Integrated analyses of multi-omic data derived from paired primary lung cancer and brain metastasis reveal the metabolic vulnerability as a novel therapeutic target.

机构信息

Department of Neurosurgery/Neuro-Oncology, State Key Laboratory of Oncology in South China, Guangdong Provincial Clinical Research Center for Cancer, Sun Yat-Sen University Cancer Center, Guangzhou, 510060, China.

Department of Computer Science, Ying Wu College of Computing, New Jersey Institute of Technology, Newark, NJ, 07102, USA.

出版信息

Genome Med. 2024 Nov 26;16(1):138. doi: 10.1186/s13073-024-01410-8.

Abstract

BACKGROUND

Lung cancer brain metastases (LC-BrMs) are frequently associated with dismal mortality rates in patients with lung cancer; however, standard of care therapies for LC-BrMs are still limited in their efficacy. A deep understanding of molecular mechanisms and tumor microenvironment of LC-BrMs will provide us with new insights into developing novel therapeutics for treating patients with LC-BrMs.

METHODS

Here, we performed integrated analyses of genomic, transcriptomic, proteomic, metabolomic, and single-cell RNA sequencing data which were derived from a total number of 154 patients with paired and unpaired primary lung cancer and LC-BrM, spanning four published and two newly generated patient cohorts on both bulk and single cell levels.

RESULTS

We uncovered that LC-BrMs exhibited a significantly greater intra-tumor heterogeneity.

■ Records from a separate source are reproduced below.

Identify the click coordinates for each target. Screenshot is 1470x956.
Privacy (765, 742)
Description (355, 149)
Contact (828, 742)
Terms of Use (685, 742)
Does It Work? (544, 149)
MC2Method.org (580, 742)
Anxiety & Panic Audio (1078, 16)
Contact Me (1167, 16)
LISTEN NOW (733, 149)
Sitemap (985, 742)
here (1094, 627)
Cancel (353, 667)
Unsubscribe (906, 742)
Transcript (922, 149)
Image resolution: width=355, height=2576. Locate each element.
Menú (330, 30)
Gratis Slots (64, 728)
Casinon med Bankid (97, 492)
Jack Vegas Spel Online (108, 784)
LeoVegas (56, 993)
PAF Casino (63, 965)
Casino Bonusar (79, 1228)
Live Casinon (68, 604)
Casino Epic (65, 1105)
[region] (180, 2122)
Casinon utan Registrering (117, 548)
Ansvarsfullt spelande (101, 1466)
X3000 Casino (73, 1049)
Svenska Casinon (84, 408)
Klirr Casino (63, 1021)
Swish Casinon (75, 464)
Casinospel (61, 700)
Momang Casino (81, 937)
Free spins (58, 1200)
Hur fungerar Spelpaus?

We also observed that mutations in a subset of genes were almost always shared by both primary lung cancers and LC-BrM lesions, including TTN, TP53, MUC16, LRP1B, RYR2, and EGFR. In addition, the genome-wide landscape of somatic copy number alterations was similar between primary lung cancers and LC-BrM lesions. Nevertheless, several regions of focal amplification were significantly enriched in LC-BrMs, including 5p15.33 and 20q13.33. Intriguingly, integrated analyses of transcriptomic, proteomic, and metabolomic data revealed mitochondrial-specific metabolism was activated but tumor immune microenvironment was suppressed in LC-BrMs. Subsequently, we validated our results by conducting real-time quantitative reverse transcription PCR experiments, immunohistochemistry, and multiplexed immunofluorescence staining of patients' paired tumor specimens. Therapeutically, targeting oxidative phosphorylation with gamitrinib in patient-derived organoids of LC-BrMs induced apoptosis and inhibited cell proliferation. The combination of gamitrinib plus anti-PD-1 immunotherapy significantly improved survival of mice bearing LC-BrMs. Patients with a higher expression of mitochondrial metabolism genes but a lower expression of immune genes in their LC-BrM lesions tended to have a worse survival outcome.

CONCLUSIONS

In conclusion, our findings not only provide comprehensive and integrated perspectives of molecular underpinnings of LC-BrMs but also contribute to the development of a potential, rationale-based combinatorial therapeutic strategy with the goal of translating it into clinical trials for patients with LC-BrMs.

摘要

背景

肺癌脑转移(LC-BrMs)常导致肺癌患者死亡率极高;然而,LC-BrMs 的标准治疗方法在疗效上仍然有限。深入了解 LC-BrMs 的分子机制和肿瘤微环境将为我们开发治疗 LC-BrMs 患者的新疗法提供新的见解。

方法

在这里,我们对来自总共 154 名配对和非配对原发性肺癌和 LC-BrM 患者的基因组、转录组、蛋白质组、代谢组和单细胞 RNA 测序数据进行了综合分析,这些数据跨越了四个已发表的和两个新生成的患者队列,涵盖了批量和单细胞水平。

结果

我们发现 LC-BrMs 表现出明显更大的肿瘤内异质性。我们还观察到一组基因的突变几乎总是同时存在于原发性肺癌和 LC-BrM 病变中,包括 TTN、TP53、MUC16、LRP1B、RYR2 和 EGFR。此外,原发性肺癌和 LC-BrM 病变之间的全基因组体细胞拷贝数改变图谱相似。然而,几个局灶性扩增区域在 LC-BrMs 中显著富集,包括 5p15.33 和 20q13.33。有趣的是,转录组、蛋白质组和代谢组数据的综合分析表明,线粒体特异性代谢在 LC-BrMs 中被激活,但肿瘤免疫微环境受到抑制。随后,我们通过对患者配对肿瘤标本进行实时定量逆转录 PCR 实验、免疫组化和多重免疫荧光染色来验证我们的结果。在 LC-BrMs 患者来源的类器官中,用加替替尼靶向氧化磷酸化诱导细胞凋亡并抑制细胞增殖。加替替尼联合抗 PD-1 免疫治疗显著改善了携带 LC-BrMs 的小鼠的生存。LC-BrM 病变中具有更高线粒体代谢基因表达但更低免疫基因表达的患者往往生存结局更差。

结论

总之,我们的研究结果不仅提供了 LC-BrMs 分子基础的全面综合视角,还为开发潜在的、基于原理的联合治疗策略做出了贡献,以期将其转化为 LC-BrMs 患者的临床试验。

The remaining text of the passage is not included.